Resultados apertados como esses são comuns em eleições. E como democracia é isso, leva quem tem mais votos, nem que a diferença seja de apenas um. O que preocupa, entretanto, é que essa diferença, obtida nas urnas, nunca vai poder ser conferida.


A urna eletrônica concebida pelo TSE representa um avanço considerável sobre os métodos tradicionais, não apenas pela velocidade da apuração, quanto pelas fraudes que conseguiu eliminar. Mas, paradoxalmente, permite uma fraude bem maior, porque seu alcance pode ser nacional. Se um programa que a compõe estiver viciado e desviar um ou mais votos de algum candidato para outro, será impossível comprová-lo, visto que não há nenhum registro físico que permita recontagem, e o TSE impede, alegando motivos de segurança, a auditoria completa do hardware e do software.

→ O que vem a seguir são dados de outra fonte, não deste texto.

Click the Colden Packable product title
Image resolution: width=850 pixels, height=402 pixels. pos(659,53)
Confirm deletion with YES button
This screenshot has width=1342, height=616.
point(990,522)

Não se espera que alguém que tenha conseguido acessar os programas da urna venha provocar desvios de votos capazes de trazer para o primeiro lugar um candidato que está em quinto. As pesquisas e a opinião pública refutariam o resultado sem sombra de dúvida. Mas resultados como o de São Paulo são altamente questionáveis. Vejamos alguns números:

Havia em São Paulo 44.848 urnas em 1998, para um total de 23.321.034 eleitores, dando uma média, portanto de 523 eleitores por urna. Imaginemos que alguém com interesse de fraudar as eleições, conseguisse modificar o programa para desviar apenas 2 votos por urna para um determinado candidato. Isto representaria apenas 0,4% dos votos, algo totalmente desprezível, que nunca chamaria a atenção. Pois 2 votos por urna representa 89.696 votos, mais do que a diferença entre Mário Covas e Marta Suplicy!

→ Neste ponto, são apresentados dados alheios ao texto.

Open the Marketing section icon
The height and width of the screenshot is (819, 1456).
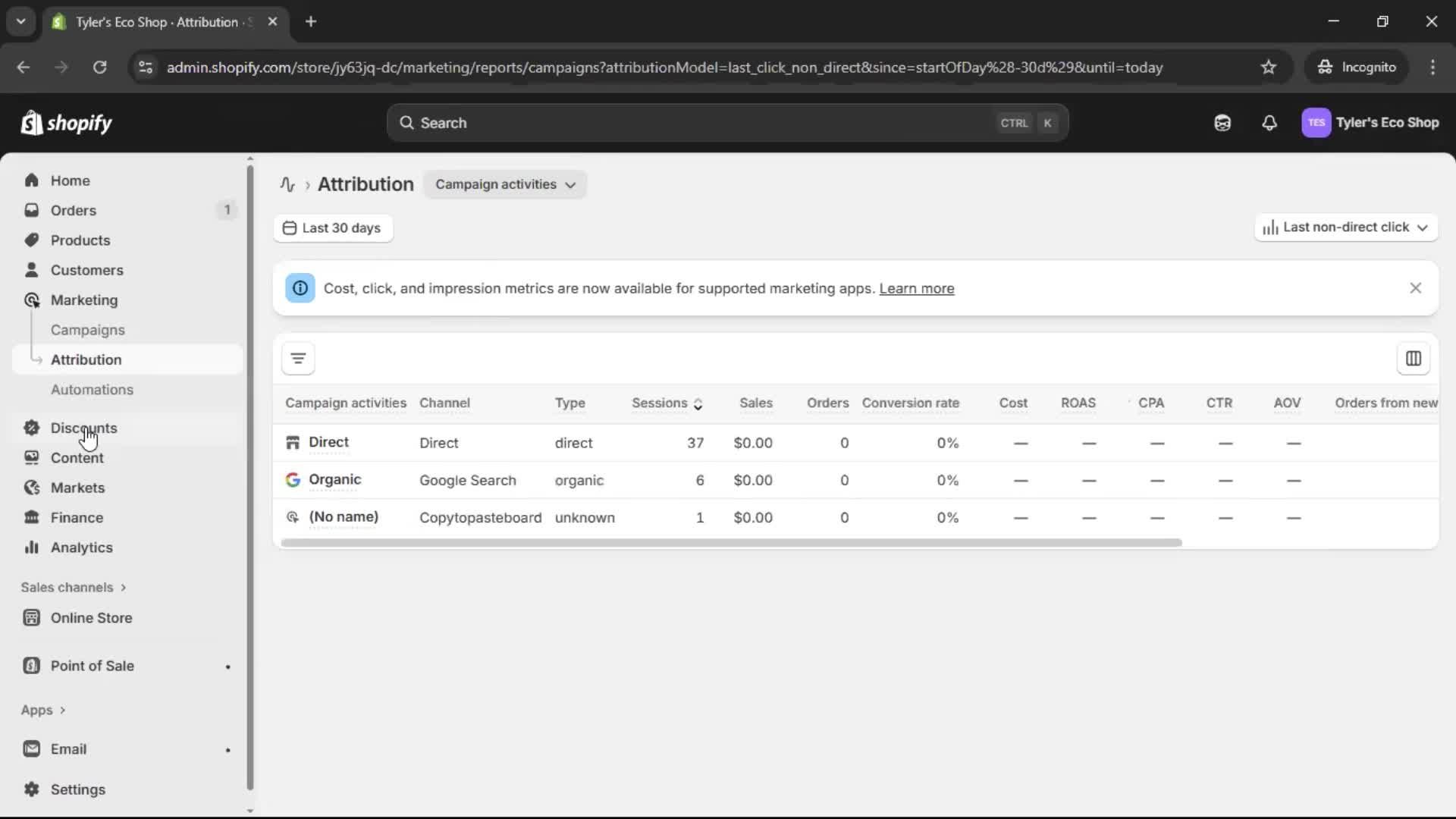click(31, 300)
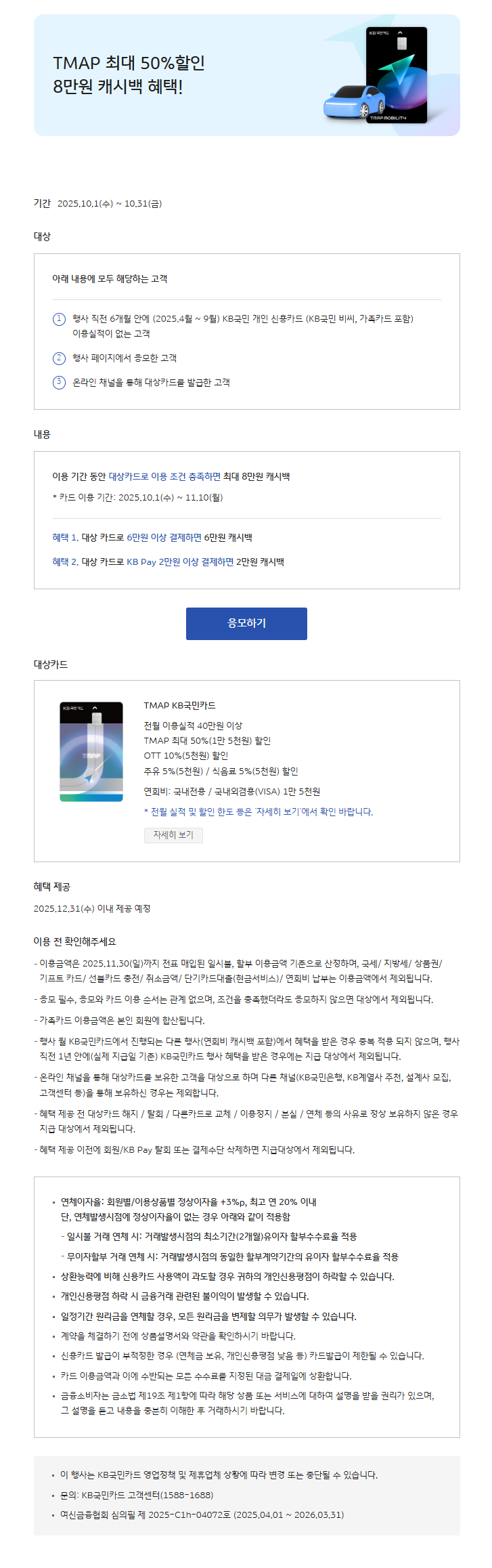The width and height of the screenshot is (492, 1568).
Task: Click the 여신금융협회 심의필 number line
Action: pyautogui.click(x=202, y=1514)
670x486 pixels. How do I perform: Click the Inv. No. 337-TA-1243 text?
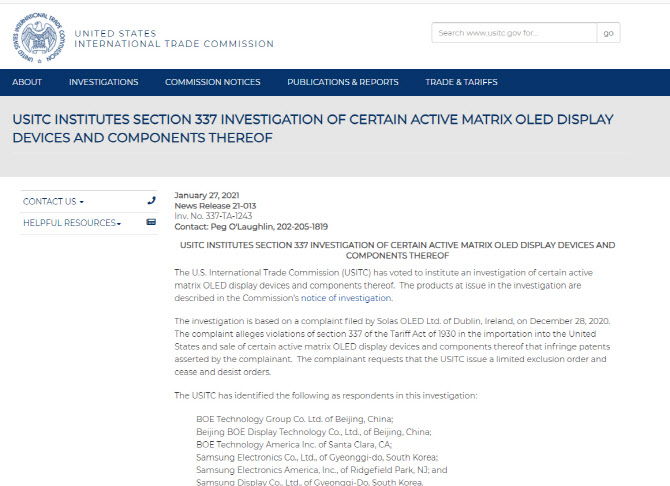coord(213,216)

E o grande problema: a dúvida é pertinente, principalmente se levarmos em conta que muitas pesquisas de opinião davam certo o segundo lugar para Marta Suplicy, porém não existe meio de comprovar que houve a fraude, ou pior, que a vitória de Mário Covas foi justa. Mais impressionante ainda é o conformismo do PT, que vê seu candidato perder por margem tão apertada e não se manifesta.

O TSE é intransigente quanto à impressão adicional do voto, como prevê o projeto de lei 194/99 do Senador Roberto Requião, que permite recontar os votos de modo alternativo em caso de dúvida, dizendo que se trata de um retrocesso. Retrocesso mesmo é voltar a uma era em que os resultados eram manipulados, ou passíveis de sê-los. O uso da eletrônica nas eleições é um avanço, sem dúvida, mas ele somente terá algum valor se ele for usado de modo seguro, que garanta que o resultado apurado corresponde à vontade popular.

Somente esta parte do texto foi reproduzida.